## What to work on
What the task needs is every record repeated exactly, nothing more.
(Data shown Opens)
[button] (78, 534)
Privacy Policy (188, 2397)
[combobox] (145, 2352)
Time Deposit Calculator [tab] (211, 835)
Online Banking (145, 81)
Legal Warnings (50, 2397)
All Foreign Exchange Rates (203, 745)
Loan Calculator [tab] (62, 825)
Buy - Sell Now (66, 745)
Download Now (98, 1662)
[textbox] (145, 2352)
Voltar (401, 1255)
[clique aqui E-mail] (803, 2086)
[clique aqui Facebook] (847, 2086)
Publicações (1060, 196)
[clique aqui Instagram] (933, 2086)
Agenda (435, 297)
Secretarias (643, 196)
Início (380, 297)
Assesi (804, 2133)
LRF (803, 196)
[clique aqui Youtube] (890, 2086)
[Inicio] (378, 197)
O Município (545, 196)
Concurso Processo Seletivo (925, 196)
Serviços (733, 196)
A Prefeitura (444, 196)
(Data shown Closes)
## Answer space
[button] (78, 534)
Privacy Policy (188, 2397)
[combobox] (145, 2352)
Time Deposit Calculator [tab] (211, 835)
Online Banking (145, 81)
Legal Warnings (50, 2397)
All Foreign Exchange Rates (203, 745)
Loan Calculator [tab] (62, 825)
Buy - Sell Now (66, 745)
Download Now (98, 1662)
[textbox] (145, 2352)
Voltar (401, 1255)
[clique aqui E-mail] (803, 2086)
[clique aqui Facebook] (847, 2086)
Publicações (1060, 196)
[clique aqui Instagram] (933, 2086)
Agenda (435, 297)
Secretarias (643, 196)
Início (380, 297)
Assesi (804, 2133)
LRF (803, 196)
[clique aqui Youtube] (890, 2086)
[Inicio] (378, 197)
O Município (545, 196)
Concurso Processo Seletivo (925, 196)
Serviços (733, 196)
A Prefeitura (444, 196)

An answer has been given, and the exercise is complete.